» **EXERCISE DETAILS**: After finding the line containing "Viewport: 1886px width, 792px" below, please output that line and each following one through the line containing "Reset the Сделать", exactly as written.
..............................
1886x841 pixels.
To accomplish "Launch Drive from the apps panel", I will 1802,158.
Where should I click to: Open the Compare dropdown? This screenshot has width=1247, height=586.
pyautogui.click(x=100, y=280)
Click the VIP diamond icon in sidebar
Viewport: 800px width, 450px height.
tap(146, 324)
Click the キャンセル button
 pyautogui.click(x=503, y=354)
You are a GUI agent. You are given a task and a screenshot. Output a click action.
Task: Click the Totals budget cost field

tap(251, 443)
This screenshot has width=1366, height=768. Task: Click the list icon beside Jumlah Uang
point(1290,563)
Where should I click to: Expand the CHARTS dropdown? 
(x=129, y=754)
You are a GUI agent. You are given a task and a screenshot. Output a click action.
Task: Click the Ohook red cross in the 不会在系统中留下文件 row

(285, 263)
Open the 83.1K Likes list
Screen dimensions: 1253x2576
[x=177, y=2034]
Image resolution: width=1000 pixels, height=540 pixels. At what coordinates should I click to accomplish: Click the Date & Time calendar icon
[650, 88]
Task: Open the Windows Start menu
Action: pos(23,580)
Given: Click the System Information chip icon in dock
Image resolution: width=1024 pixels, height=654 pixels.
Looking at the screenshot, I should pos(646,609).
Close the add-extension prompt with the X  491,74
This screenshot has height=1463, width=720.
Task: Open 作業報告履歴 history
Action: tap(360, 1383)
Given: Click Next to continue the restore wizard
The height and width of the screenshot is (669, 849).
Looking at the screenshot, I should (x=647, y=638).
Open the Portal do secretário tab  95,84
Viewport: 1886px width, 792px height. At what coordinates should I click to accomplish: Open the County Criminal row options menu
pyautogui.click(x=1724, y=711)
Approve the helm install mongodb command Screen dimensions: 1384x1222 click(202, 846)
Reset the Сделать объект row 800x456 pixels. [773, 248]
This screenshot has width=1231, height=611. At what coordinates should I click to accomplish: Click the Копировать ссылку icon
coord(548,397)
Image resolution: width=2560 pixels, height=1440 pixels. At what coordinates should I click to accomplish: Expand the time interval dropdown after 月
..............................
» **RESPONSE BOX**:
Viewport: 1886px width, 792px height. At what coordinates should I click to accomplish: Open the County Criminal row options menu
pyautogui.click(x=1724, y=711)
Approve the helm install mongodb command Screen dimensions: 1384x1222 click(202, 846)
Reset the Сделать объект row 800x456 pixels. [773, 248]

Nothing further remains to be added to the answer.